RALEIGH (WTVD) --The group challenging North Carolina's Voter ID law is asking a Wake County Superior Court judge to set a trial date before the general election in November.
The Southern Coalition for Social Justice, arguing for the plaintiffs, the League of Women Voters, successfully argued for a stay in the trial in August 2015. The plaintiffs wanted to hold off and use the March presidential primary to try to prove the law is harmful to voters.
At that same hearing in 2015, the state asked the case be dismissed because of changes in the law that would allow voters who had a reasonable impediment to obtaining a proper photo ID to cast a provisional ballot.
Wake County Superior Court Judge Mike Morgan sided with the plaintiffs and issued a stay. The state appealed that decision, but now, chief plaintiff attorney Anita Earls said they have the evidence they need from the March primary to move forward with a trial in August.
"People were not offered reasonable impediment ballots," said Earls of the March 15th primary. "When they asked for them, sometimes they were given regular provisional ballots instead of reasonable impediment provisional ballots. So there were a number of ways in which the system broke down and people were not able to vote."
Meanwhile, the state argued the superior court does not have the authority to set a trial date while its appeal is pending.

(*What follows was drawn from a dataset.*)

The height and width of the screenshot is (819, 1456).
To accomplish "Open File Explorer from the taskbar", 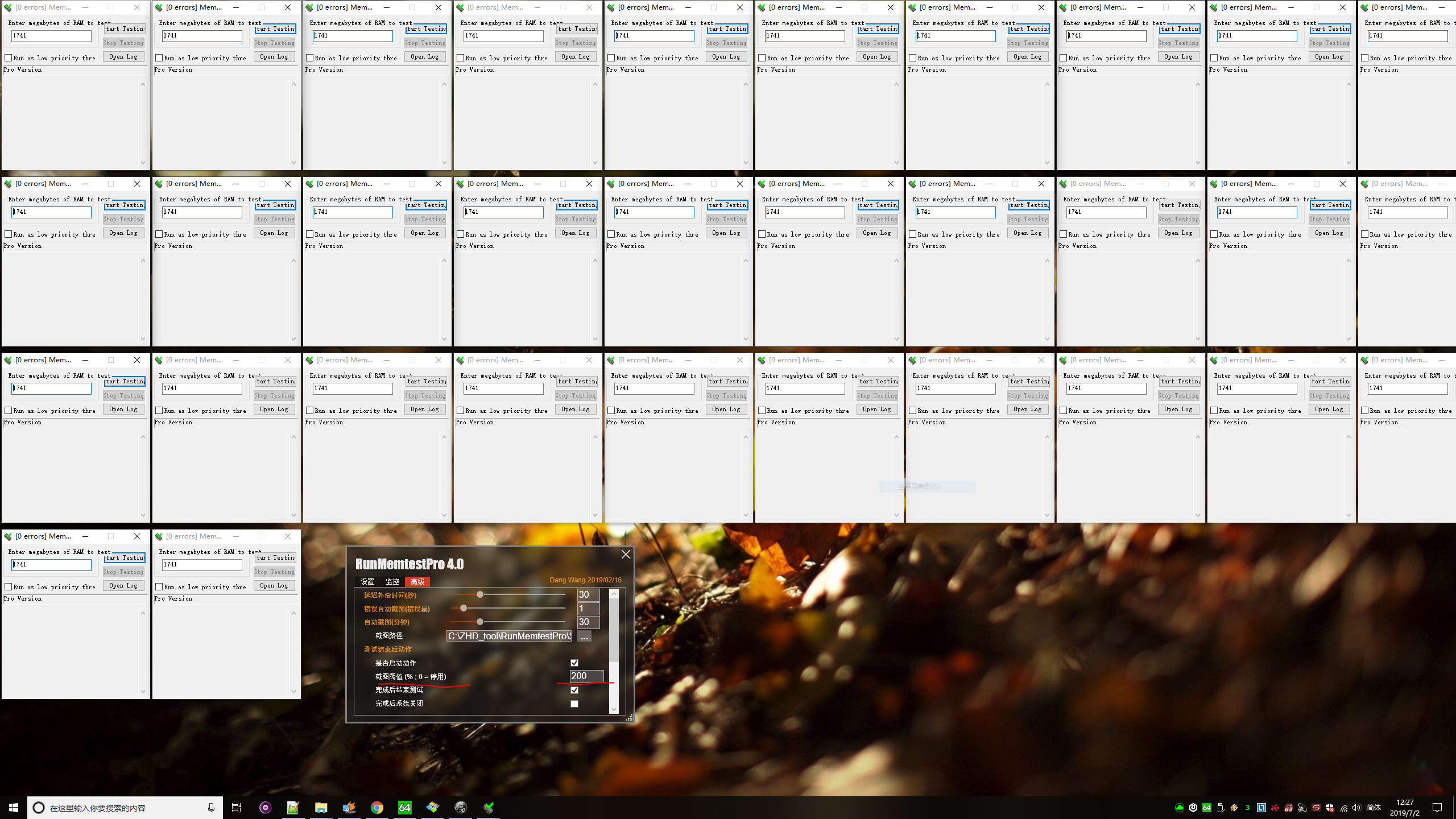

Phil Strach, representing the state, told Judge Morgan even if he did set a trial date for Aug. 8 as the plaintiffs requested, it would be too late.

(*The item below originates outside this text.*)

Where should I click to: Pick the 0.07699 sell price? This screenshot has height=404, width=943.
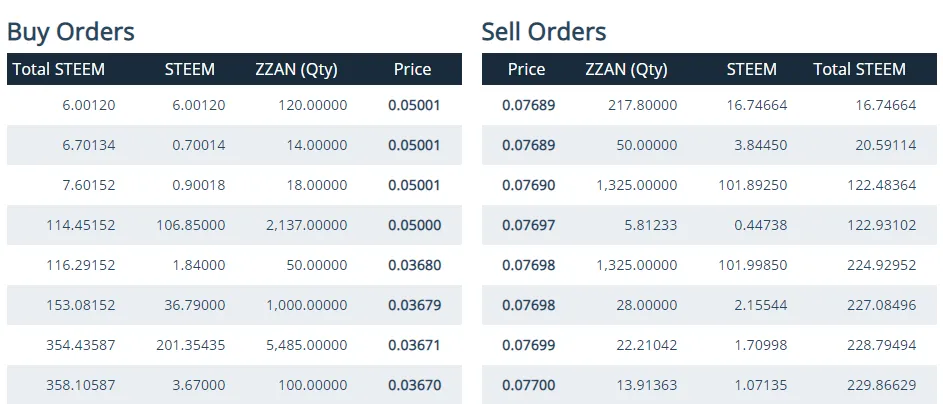(529, 345)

"The court's failure to recognize that this case is moot, at this point, threatens orderly elections in November," he said.
Strach said holding a trial on the Voter ID law so close to the general election would cause mass confusion for poll workers who need to be trained.
Judge Morgan did not rule on the case Friday and did not set a timeline for when he would hand down his ruling, but he assured both sides he understood time was of the essence.